Siebzehnter Brief

[312] An ebendenselben


Ich fühle mich heute zum Briefschreiben so wenig aufgelegt, daß Sie ganz gewiß, mein Herr, diesesmal keinen bekommen würden; wenn ich mich nicht zu allem Glücke besänne, daß ich ja nur abschreiben dürfte, um einen Brief fertig zu haben. Wenn es weiter nichts ist, so wollen wir wohl sehen. – –


Zweite Fortsetzung

Singe unsterbliche Seele der sündigen Menschen Erlösung.
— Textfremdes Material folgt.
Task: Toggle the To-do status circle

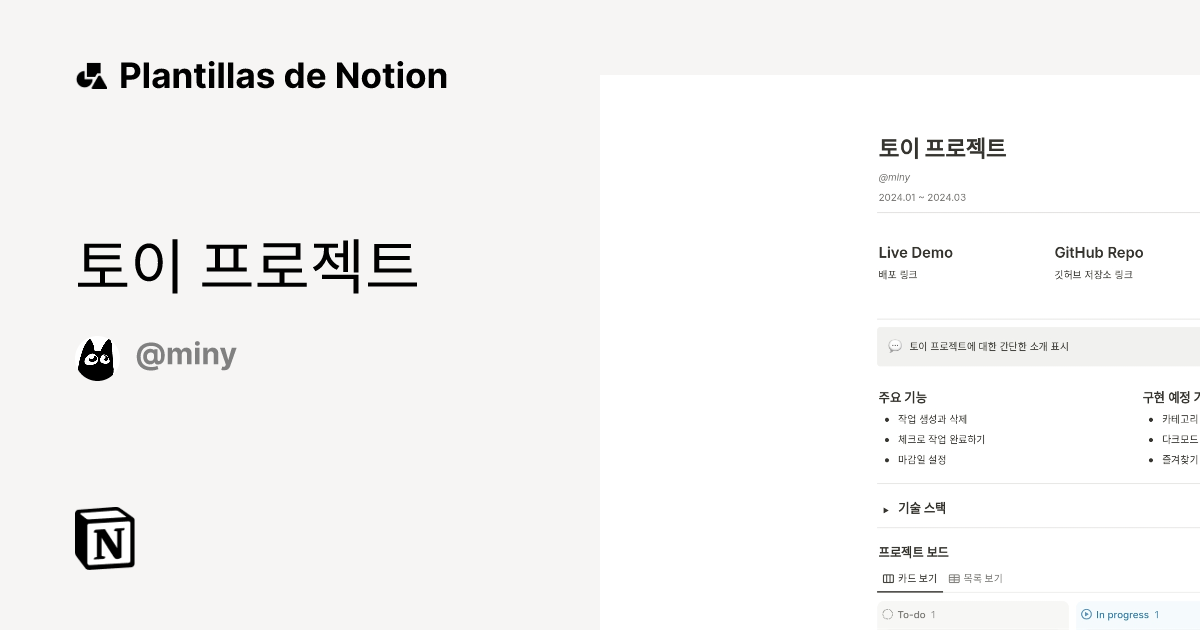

»Über die Anrede habe ich mich schon erklärt. Man betrachte sie als eine bloße Anzeige dessen, was der Dichter tun will, oder als eine Aufmunterung an sich selbst, so muß ich beidemal[312] fragen, warum er hier seine Seele, auf der Seite eines unsterblichen Wesens betrachtet? Ich weiß es, die Erlösung ist nichtig, wann unsere Seelen nicht unsterblich sind; der Stoff, den er sich gewählt, ist ein Stoff der ihm in die Ewigkeit nachfolgt; und aus diesen Gründen würde man das unsterblich vielleicht rechtfertigen können. Allein man sage mir, hat der Dichter hier nicht die Gelegenheit zu einer weit gemäßern, zu einer weit zärtlichern Vorstellung aus den Händen gelassen? Würde es nicht noch schöner gewesen sein, wenn er seine Seele, als diejenige angeredet hätte, welche selbst an der Erlösung der sündigen Menschen Teil hat? Hieraus würde eine Verbindlichkeit zu singen entstanden sein, die seinem Eingange eine durchaus neue und von keinem Dichter gebrauchte Wendung gegeben hätte. Ich weiß es, dieser Zug müßte mit einer Feinheit angebracht werden, deren nur eine Meisterhand fähig ist. Allein, wäre er der einzige gewesen, der von dieser Art in dem ewigen Gedichte glänzet? Wie viel der feinsten Anspielungen, welche durch ein einziges Wort ein Meer von Gedanken in der Seele zurücklassen, findet man nicht darinne? Man betrachte die Zeile wie sie ist, und überlege wie sie sein könnte. Sich selbst, oder seine Seele, schildert der Dichter auf ihrer prächtigsten Seite, auf der Seite der Unsterblichkeit; alle andere Menschen auf der allerelendesten, auf der Seite sündiger und verlorner Geschöpfe. Scheint sich der Dichter also nicht von ihnen auszuschließen? Hätte er einen gleichgültigern Eingang finden können, wenn er die Befreiung eines Volks, das bisher in dem Joche der Knechtschaft geseufzet, besungen hätte; eines Volks, wovon er kein Glied wäre? Ich bin ein Feind von Parodien, weil ich weiß, daß man das vortrefflichste dadurch lächerlich machen kann. Sonst wollte ich versuchen, ob man nicht einen untadelhaften Eingang zu einem Heldengedicht auf die Befreiung, zum Exempel der Holländer, daraus machen könne. Beinahe hätte ich lieber Lust zu zeigen wie diese erste Zeile sein könne, wenn sie meine Kritik nicht treffen sollte. Doch auch dieses will ich unterlassen. Ein unglückliches Beispiel machet oft eine gegründete Anmerkung verdächtig.[313]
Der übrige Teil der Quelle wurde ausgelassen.